[WORK INSTRUCTION]:
Search the records below for "Products" and copy every line it turns up in.

========================================

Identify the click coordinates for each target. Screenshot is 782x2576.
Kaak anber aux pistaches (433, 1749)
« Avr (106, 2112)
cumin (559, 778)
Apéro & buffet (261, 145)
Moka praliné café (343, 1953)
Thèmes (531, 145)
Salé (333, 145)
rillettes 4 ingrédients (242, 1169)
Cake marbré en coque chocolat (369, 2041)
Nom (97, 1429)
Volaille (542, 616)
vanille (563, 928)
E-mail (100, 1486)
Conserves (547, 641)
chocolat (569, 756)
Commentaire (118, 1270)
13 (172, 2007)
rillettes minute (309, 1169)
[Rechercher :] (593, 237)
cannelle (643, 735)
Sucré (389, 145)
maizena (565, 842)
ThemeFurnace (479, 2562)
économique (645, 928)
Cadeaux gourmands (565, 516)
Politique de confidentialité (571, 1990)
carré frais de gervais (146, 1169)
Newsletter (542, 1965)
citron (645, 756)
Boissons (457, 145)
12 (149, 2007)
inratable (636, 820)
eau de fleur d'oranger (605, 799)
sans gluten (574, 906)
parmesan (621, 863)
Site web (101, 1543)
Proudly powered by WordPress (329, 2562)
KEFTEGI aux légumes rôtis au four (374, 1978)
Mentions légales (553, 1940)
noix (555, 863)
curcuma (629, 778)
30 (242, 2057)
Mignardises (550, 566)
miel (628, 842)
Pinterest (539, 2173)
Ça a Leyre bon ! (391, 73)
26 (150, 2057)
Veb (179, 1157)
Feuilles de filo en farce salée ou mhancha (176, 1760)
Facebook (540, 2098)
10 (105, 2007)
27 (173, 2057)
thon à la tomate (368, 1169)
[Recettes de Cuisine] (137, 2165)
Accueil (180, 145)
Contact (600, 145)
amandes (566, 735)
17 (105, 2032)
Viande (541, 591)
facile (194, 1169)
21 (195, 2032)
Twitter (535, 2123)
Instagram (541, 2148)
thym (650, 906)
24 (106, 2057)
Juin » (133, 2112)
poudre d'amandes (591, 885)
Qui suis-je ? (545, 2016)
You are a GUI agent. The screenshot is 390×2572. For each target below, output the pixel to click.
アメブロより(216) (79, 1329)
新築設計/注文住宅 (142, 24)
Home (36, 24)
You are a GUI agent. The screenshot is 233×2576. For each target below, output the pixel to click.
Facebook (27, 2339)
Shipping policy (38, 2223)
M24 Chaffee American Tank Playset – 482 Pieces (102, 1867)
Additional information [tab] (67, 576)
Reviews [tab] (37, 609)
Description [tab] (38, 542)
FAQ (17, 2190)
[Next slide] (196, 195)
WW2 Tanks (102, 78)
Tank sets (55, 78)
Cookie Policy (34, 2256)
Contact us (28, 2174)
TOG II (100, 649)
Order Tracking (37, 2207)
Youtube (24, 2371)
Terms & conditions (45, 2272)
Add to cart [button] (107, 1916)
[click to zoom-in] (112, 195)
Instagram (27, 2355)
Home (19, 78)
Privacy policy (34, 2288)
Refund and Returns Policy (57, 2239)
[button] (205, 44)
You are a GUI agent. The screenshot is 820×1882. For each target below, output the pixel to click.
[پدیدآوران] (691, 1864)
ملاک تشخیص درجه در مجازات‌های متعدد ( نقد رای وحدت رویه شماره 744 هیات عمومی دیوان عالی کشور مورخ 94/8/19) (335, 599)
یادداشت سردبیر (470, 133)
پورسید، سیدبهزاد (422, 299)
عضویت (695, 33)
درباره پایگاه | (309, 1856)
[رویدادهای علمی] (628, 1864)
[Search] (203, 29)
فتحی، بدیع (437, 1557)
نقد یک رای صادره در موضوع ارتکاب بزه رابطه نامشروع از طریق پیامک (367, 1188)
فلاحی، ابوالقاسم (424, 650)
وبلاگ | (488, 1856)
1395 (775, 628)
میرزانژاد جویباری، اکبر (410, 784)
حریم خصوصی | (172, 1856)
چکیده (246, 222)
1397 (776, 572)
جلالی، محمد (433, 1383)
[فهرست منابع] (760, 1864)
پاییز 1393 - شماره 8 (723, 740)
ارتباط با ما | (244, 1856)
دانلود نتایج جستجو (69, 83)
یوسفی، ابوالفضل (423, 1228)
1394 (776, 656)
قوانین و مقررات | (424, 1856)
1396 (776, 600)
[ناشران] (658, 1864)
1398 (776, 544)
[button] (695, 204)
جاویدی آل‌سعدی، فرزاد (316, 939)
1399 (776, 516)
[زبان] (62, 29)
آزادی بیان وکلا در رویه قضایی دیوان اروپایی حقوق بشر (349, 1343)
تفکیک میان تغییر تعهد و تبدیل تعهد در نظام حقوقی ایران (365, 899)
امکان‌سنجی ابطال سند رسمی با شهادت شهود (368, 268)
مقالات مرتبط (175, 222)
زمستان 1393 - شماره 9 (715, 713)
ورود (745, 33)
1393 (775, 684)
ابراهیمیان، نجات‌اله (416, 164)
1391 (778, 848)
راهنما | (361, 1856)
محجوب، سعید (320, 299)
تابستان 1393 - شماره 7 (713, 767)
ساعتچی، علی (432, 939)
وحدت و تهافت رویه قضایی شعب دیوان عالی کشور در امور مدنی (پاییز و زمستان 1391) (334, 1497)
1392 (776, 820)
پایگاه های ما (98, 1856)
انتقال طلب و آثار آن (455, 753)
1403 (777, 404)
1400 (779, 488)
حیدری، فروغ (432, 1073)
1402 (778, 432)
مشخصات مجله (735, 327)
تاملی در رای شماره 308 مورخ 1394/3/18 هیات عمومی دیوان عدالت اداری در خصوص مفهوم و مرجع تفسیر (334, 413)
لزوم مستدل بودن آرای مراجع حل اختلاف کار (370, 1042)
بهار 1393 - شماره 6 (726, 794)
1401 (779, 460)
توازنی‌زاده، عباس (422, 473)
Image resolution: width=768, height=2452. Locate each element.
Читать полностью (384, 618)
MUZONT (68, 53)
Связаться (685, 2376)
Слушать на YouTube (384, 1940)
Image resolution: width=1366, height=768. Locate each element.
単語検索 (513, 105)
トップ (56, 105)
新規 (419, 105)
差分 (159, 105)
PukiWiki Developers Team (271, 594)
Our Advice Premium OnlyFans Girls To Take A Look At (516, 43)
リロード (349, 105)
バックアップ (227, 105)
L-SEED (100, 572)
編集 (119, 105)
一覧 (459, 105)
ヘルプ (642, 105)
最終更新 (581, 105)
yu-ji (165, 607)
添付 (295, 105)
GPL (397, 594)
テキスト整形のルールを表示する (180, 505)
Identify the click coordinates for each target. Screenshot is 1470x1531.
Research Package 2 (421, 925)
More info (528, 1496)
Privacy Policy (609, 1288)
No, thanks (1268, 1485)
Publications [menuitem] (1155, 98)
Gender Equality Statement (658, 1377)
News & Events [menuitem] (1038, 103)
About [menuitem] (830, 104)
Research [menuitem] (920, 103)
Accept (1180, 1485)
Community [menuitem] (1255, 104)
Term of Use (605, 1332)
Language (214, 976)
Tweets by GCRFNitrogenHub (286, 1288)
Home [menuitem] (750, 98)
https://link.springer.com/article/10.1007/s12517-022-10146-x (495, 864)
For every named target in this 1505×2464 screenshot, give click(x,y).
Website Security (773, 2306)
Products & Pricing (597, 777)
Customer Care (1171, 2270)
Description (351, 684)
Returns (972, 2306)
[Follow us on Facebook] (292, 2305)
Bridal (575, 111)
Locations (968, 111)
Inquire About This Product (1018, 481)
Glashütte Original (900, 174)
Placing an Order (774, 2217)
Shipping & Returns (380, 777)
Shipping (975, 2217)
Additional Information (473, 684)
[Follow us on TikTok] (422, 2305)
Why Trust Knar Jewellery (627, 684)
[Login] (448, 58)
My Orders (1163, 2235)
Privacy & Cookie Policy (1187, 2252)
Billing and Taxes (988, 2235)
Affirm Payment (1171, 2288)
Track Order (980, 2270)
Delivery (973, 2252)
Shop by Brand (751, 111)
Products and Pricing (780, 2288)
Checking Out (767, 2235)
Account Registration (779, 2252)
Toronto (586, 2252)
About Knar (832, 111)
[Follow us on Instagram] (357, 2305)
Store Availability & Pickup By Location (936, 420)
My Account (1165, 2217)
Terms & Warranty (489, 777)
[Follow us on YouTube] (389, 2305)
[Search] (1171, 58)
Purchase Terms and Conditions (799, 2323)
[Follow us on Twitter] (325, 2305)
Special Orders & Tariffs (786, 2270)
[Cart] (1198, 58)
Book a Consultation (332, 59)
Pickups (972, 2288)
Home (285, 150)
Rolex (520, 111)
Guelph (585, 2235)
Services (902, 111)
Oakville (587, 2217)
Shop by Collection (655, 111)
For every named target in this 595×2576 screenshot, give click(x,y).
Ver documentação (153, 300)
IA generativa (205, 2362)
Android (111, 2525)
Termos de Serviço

========================================

[COMPLETED TASK]:
Products & Pricing (597, 777)
Products and Pricing (780, 2288)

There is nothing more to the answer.